Inés: Ok, gf, I feel better. Thanks.


----------



## Rayines

*VenusE.: dejamos esto en el tintero:*


> Er, uh, I mean:
> Se dieron los libros a sus amigos.
> OD - Los libros
> IO - sus amigos
> ¿No?


*If you referred to the same sentence, it should be:* 

*1) Les (O.I.)dio los libros (O.D.)a sus amigos (O.I.)*

*2) Los (O.D.) dio a sus amigos. (This one isn't very common)*

*3) Se (O.I.) los (O.D.) dio.*

*Because...if you say "se dieron los libros..." it's a sort of impersonal (no subject).*

*YES??   *


----------



## elroy

Rayines said:
			
		

> *VenusE.: dejamos esto en el tintero:**If you referred to the same sentence, it should be:*
> 
> *1) Les (O.I.)dio los libros (O.D.)a sus amigos (O.I.)*
> 
> *2) Los (O.D.) dio a sus amigos. (This one isn't very common)*
> 
> *3) Se (O.I.) los (O.D.) dio.*
> 
> *Because...if you say "se dieron los libros..." it's a sort of impersonal (no subject).*
> 
> *YES??   *



Yup, "se dieron los libros" just means "The books were given."

By the way, just to clarify: "le" and "les" become "se" when there is a direct object pronoun ("lo," "la," "los," or "las").


----------



## Rayines

> By the way, just to clarify: "le" and "les" become "se" when there is a direct object pronoun ("lo," "la," "los," or "las").


*Oh, yes!!! *


----------



## VenusEnvy

Rayines said:
			
		

> Because...if you say "se dieron los libros..." it's a sort of impersonal (no subject).


Can it be impersonal _and _ passive?

EDIT: Right, elroy said it: The books were given. This is passive, no?

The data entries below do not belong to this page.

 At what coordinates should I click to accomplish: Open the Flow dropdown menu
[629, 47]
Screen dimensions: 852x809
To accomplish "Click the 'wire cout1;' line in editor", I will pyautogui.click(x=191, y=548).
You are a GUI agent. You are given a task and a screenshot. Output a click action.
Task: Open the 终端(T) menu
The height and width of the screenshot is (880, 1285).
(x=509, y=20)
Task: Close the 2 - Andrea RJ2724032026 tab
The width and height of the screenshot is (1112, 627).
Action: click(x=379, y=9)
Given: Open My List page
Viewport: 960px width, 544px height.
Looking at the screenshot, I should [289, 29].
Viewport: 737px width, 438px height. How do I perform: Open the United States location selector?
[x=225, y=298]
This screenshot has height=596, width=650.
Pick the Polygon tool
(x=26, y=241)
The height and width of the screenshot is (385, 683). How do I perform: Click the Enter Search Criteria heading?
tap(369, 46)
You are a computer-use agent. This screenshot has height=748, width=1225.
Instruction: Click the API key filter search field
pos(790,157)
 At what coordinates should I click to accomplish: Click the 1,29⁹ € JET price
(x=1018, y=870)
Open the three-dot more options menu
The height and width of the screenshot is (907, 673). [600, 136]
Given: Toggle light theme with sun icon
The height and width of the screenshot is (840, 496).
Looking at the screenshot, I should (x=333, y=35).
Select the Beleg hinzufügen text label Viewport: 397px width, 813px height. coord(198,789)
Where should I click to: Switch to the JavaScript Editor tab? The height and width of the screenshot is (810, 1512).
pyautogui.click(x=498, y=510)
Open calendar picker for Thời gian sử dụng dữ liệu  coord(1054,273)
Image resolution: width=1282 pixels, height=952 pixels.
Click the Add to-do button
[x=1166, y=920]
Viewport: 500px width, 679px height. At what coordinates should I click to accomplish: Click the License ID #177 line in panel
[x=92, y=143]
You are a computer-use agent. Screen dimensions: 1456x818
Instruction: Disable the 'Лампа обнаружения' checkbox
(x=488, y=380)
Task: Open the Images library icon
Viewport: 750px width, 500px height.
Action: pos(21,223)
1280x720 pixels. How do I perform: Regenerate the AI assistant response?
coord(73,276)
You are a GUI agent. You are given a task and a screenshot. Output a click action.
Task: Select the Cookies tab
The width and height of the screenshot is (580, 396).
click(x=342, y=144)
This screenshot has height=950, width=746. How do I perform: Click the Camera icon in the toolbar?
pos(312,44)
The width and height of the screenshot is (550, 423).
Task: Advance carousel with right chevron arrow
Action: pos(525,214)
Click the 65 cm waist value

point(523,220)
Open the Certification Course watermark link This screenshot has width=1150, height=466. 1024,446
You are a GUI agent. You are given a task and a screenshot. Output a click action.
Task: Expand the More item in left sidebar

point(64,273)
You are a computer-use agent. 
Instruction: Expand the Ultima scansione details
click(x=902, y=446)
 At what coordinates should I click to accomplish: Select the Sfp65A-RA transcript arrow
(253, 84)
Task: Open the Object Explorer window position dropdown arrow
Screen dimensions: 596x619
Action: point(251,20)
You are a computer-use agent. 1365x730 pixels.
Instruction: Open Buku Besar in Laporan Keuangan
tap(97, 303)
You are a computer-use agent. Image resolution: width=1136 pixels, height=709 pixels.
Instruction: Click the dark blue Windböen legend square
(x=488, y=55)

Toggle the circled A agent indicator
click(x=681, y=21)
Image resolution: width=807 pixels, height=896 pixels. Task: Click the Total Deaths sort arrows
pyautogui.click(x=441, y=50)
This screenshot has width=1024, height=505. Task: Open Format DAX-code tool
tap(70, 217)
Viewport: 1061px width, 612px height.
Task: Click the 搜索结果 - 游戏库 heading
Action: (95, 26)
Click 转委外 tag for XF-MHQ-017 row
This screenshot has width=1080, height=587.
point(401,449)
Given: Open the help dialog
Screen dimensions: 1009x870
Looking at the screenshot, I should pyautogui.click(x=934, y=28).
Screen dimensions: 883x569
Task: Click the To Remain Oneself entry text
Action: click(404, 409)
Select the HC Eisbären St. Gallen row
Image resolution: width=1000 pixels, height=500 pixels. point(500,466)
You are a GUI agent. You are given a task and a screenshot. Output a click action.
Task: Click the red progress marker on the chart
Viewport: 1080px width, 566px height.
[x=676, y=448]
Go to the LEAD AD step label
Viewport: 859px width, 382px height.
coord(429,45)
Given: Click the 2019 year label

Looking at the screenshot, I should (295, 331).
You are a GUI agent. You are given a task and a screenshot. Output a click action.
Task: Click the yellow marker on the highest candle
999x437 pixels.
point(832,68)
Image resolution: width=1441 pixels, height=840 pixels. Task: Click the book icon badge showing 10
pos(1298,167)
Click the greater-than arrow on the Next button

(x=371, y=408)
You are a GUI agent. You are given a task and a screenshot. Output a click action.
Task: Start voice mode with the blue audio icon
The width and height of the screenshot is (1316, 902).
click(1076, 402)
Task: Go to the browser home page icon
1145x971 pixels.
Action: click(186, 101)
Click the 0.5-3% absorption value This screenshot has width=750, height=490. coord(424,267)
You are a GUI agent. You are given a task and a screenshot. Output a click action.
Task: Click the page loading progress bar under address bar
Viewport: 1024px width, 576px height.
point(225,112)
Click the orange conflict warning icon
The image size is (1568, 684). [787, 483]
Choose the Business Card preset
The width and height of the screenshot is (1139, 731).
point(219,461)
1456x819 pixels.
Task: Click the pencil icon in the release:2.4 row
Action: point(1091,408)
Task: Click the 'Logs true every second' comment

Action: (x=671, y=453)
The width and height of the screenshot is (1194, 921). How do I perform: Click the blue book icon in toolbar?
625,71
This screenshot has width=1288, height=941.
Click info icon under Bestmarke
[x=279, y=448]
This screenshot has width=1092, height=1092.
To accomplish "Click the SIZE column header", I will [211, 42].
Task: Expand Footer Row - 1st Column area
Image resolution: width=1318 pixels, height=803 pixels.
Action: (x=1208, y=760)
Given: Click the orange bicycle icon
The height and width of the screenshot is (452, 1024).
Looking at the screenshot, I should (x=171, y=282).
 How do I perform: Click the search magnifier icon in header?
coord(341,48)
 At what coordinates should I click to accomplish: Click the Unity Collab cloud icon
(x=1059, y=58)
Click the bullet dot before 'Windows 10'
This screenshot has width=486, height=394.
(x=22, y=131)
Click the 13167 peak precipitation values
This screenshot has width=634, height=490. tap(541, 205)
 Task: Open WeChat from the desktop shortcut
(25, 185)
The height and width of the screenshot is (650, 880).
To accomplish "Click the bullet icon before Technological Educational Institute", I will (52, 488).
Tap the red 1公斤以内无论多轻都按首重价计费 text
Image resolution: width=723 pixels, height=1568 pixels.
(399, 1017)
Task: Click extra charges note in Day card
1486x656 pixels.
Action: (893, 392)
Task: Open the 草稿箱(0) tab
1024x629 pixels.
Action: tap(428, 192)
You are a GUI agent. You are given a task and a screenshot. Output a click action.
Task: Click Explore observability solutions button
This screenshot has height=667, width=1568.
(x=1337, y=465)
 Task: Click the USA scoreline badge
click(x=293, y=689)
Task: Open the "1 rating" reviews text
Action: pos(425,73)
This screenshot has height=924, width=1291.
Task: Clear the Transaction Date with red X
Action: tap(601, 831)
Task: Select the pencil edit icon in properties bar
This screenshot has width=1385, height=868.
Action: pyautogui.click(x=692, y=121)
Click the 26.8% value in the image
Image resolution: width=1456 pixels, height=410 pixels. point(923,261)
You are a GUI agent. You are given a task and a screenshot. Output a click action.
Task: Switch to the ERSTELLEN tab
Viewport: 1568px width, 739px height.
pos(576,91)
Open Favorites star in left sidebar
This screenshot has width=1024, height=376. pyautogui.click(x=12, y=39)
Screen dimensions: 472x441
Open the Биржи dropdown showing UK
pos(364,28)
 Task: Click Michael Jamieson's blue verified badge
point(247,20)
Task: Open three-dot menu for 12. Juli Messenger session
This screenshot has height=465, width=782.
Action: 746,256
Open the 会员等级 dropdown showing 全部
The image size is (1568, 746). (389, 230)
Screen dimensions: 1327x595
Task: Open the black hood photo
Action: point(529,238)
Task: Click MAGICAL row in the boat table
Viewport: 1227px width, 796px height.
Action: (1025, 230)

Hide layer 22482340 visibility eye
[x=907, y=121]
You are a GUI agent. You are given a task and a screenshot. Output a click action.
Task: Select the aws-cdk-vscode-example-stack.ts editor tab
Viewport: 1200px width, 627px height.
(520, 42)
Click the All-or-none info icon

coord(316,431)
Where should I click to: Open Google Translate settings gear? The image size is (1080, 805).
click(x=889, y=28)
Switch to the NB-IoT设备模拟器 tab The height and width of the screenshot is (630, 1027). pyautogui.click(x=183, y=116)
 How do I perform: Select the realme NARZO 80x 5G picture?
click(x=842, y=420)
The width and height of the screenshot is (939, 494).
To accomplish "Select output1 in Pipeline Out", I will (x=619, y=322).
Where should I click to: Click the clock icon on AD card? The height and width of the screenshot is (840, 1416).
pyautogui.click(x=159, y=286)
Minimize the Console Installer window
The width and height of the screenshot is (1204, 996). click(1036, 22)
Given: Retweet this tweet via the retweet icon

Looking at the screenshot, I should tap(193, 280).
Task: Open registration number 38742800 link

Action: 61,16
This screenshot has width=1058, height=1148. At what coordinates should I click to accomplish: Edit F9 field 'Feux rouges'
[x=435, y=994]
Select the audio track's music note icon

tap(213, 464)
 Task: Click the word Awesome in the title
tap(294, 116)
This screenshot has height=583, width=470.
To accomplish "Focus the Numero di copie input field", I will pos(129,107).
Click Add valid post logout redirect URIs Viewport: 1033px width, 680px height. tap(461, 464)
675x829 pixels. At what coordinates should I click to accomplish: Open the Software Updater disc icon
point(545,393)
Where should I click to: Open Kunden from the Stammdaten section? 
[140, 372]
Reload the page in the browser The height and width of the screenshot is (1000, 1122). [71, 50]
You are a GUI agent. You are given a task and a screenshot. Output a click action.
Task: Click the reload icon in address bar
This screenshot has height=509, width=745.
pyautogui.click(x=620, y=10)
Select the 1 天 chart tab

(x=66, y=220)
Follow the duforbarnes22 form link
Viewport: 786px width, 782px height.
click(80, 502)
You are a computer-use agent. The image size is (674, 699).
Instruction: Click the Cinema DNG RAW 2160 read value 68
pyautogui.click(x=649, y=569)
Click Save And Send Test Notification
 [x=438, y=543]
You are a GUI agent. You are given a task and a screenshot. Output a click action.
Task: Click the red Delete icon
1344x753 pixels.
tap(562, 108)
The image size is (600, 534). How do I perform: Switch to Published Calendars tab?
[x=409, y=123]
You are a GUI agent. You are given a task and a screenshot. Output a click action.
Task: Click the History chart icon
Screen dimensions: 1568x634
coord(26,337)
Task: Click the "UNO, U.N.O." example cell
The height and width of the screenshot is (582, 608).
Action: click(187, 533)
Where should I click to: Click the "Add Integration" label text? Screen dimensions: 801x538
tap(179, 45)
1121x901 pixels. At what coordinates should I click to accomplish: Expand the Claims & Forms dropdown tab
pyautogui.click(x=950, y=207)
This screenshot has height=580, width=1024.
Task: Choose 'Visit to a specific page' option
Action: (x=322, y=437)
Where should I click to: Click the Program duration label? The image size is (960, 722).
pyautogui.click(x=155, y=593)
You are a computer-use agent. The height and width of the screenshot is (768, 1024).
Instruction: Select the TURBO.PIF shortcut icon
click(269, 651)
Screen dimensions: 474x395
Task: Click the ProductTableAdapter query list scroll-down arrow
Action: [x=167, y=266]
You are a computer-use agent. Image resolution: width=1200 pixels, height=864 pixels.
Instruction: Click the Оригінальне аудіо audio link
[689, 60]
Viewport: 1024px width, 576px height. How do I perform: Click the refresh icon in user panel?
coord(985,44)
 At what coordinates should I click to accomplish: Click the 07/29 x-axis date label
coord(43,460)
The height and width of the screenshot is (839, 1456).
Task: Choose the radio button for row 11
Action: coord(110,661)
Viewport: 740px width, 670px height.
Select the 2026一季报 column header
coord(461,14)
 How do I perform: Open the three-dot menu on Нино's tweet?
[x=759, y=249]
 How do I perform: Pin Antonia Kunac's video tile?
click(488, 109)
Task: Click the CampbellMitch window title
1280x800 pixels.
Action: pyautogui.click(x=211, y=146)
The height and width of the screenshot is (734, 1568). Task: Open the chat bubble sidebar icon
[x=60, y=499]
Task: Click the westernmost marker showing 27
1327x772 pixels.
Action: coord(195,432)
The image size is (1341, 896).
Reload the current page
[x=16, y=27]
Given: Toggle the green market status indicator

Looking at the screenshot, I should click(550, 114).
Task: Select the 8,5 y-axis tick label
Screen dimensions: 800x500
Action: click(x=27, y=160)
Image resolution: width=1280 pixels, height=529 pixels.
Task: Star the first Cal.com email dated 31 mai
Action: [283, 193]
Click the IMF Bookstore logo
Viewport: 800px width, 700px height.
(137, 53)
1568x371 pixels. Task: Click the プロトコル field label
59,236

EDIT 2: Elroy, with regards to the changing of the IO to "se". Surprisingly, I actually knew that! Go fig!


----------



## elroy

VenusEnvy said:
			
		

> Can it be impersonal _and _ passive?
> 
> EDIT: Right, elroy said it: The books were given. This is passive, no?
> 
> EDIT 2: Elroy, with regards to the changing of the IO to "se". Surprisingly, I actually knew that! Go fig!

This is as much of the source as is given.